[Excerpted records Boundary: Start]
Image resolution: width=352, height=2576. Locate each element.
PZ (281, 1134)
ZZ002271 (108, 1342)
[Excerpted records Boundary: End]
[Excerpted records Boundary: Start]
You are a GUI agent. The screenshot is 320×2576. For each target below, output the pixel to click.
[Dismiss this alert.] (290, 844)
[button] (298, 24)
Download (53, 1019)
[Excerpted records Boundary: End]
[Excerpted records Boundary: Start]
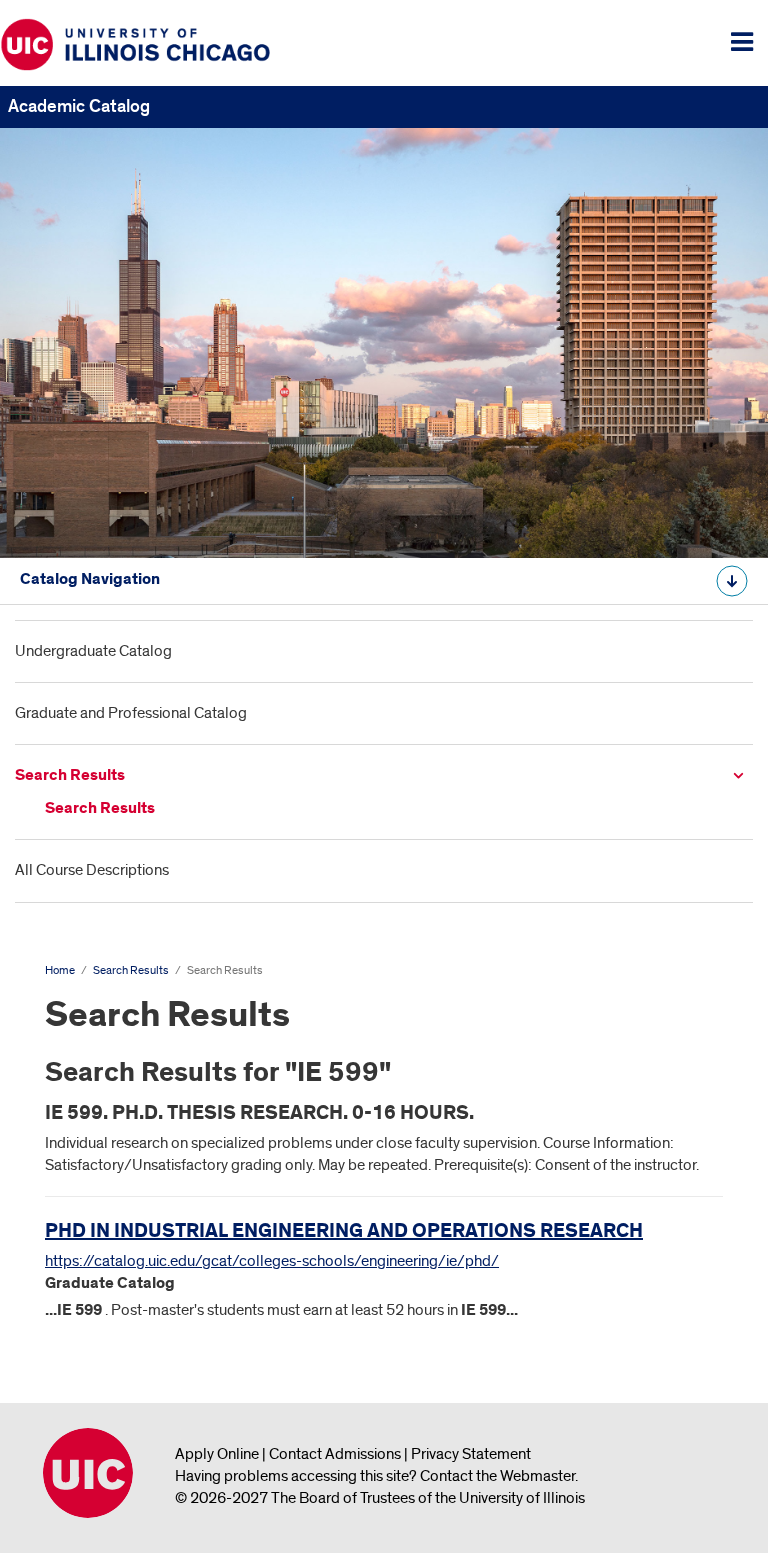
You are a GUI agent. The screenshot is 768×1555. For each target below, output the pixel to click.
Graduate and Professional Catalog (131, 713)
[Excerpted records Boundary: End]
Going back over the entries above, copy word for word every line from the one that has "Image resolution: width=352, height=2576." on through the one that has "ZZ002271 (108, 1342)".

#### Answer space:
Image resolution: width=352, height=2576. Locate each element.
PZ (281, 1134)
ZZ002271 (108, 1342)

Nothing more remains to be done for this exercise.